Over half of all development aid comes from the EU and its member countries, making them collectively the world's largest donor. Most aid goes to the low-income and least developed countries.

Investing in our common future

In 2013, EU development aid – aid from EU funds and EU countries' national budgets combined - totalled €56.2 billion.

That amounts to 0.43 % of EU gross national income (GNI). EU countries have committed themselves to reaching the target of 0.7% of GNI by 2015.

Eradicating poverty in the new millennium

EU development policy aims above all to eradicate poverty, using a sustainable approach. Key to this are the UN's 8 Millennium Development Goals (MDGs), adopted in 2000 with a 2015 deadline. They range from halving extreme poverty and halting the spread of HIV/AIDS to providing universal primary education.

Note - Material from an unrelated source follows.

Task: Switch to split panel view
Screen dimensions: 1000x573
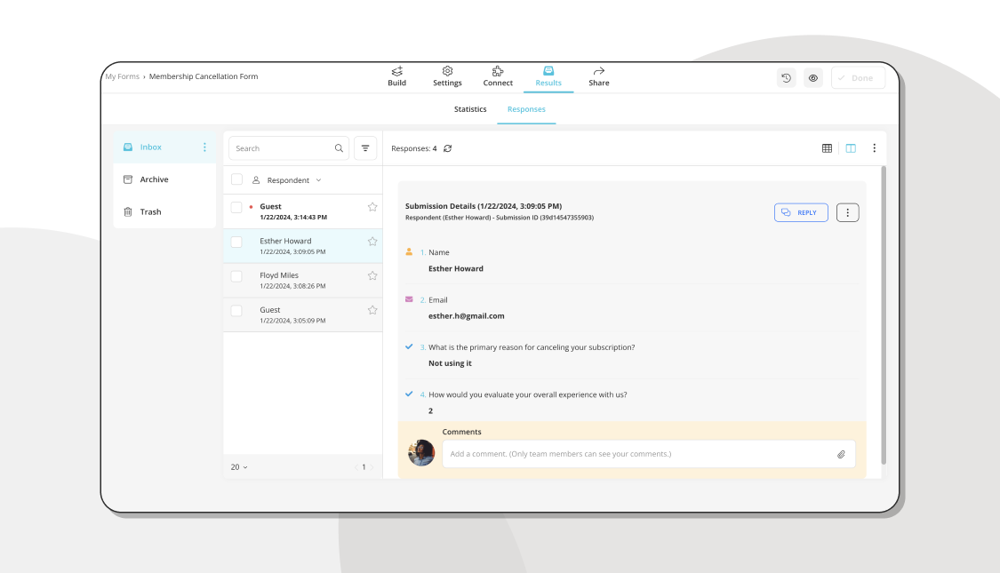Action: (x=850, y=148)
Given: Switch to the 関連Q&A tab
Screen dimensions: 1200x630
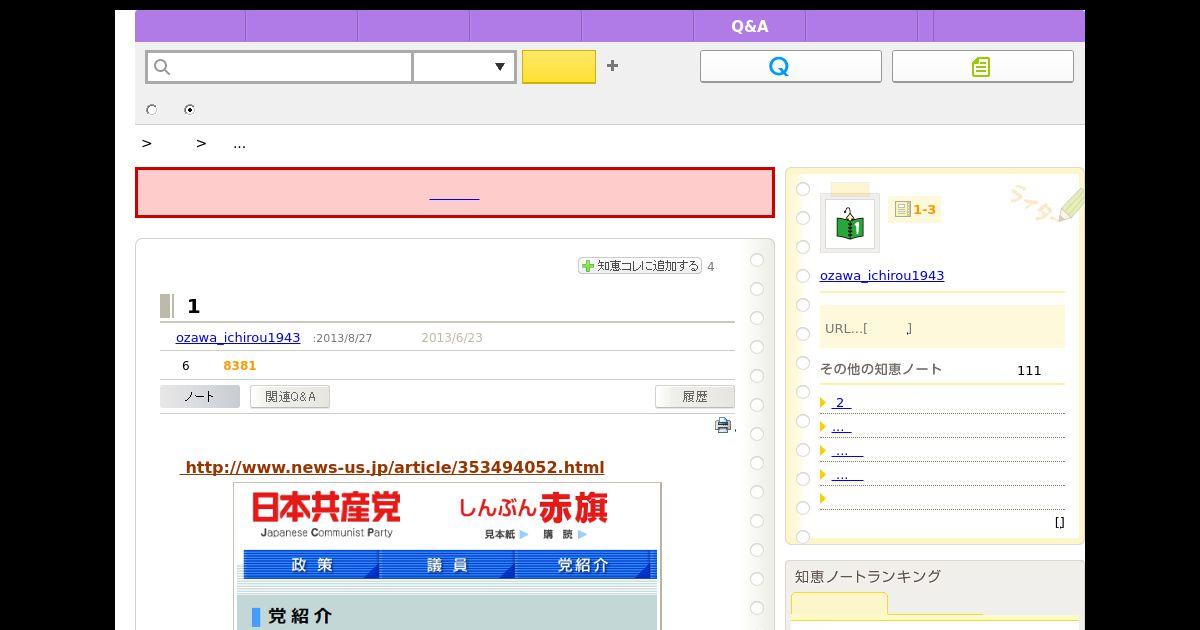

A farmer diversifies her income by growing sunflowers

A farmer diversifies her income by growing sunflowers

While the number of people living in absolute poverty has fallen by 600 million since 1990, less progress has been made towards other MDGs. It is proving particularly difficult to reduce deaths of mothers and babies during childbirth and to provide clean drinking water. The EU has sought to help by pledging an additional €1 bn to be used in 79 African, Caribbean and Pacific countries in pursuing the goals on which least progress has been made.

After 2015

The current set of MDGs will expire and be replaced by a new framework in 2015. In June 2014, the European Commission issued a policy paper called "A Decent Life for All: From Vision to Collective Action". This sets out the EU's post-2015 agenda for eradicating poverty and promoting sustainable development, including the need for a new global partnership.

Helping countries & people pull themselves out of poverty

Over the years, the EU has supported many countries in their efforts to eradicate poverty and create a better future for their people. This is often a long-term process.

An example from Bolivia

Better hygiene and basic health through improved infrastructure

This EU project was set up to improve the water supply to the Bolivian cities of Potosí and Tarija and upgrade sanitation. It has resulted in 39 water supply systems and 11 sewerage systems, including 8 waste water treatment plants.

Water meters have been installed in 60,000 homes, while another 31,000 are now connected to sewerage systems. A total of 76,000 people have benefited directly from better access to drinking water and sanitation.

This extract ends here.